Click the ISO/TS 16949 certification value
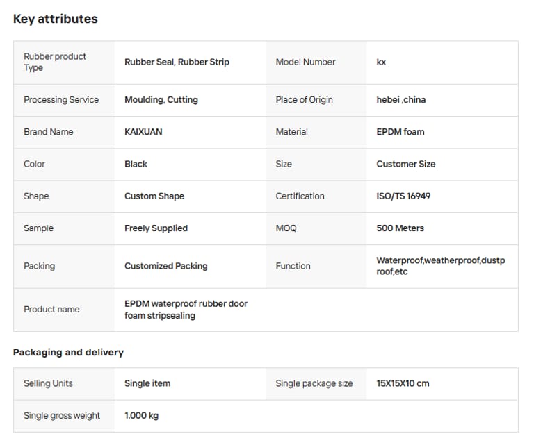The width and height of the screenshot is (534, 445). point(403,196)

********

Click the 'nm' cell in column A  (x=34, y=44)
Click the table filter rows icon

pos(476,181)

********

▶ _Requirement_: Return verbatim the lines of the records, starting at the line that contains "Click the 'nm'" and ending at the line that contains "pos(476,181)", with both of those lines included.

▶ _Answer in full_:
Click the 'nm' cell in column A  (x=34, y=44)
Click the table filter rows icon

pos(476,181)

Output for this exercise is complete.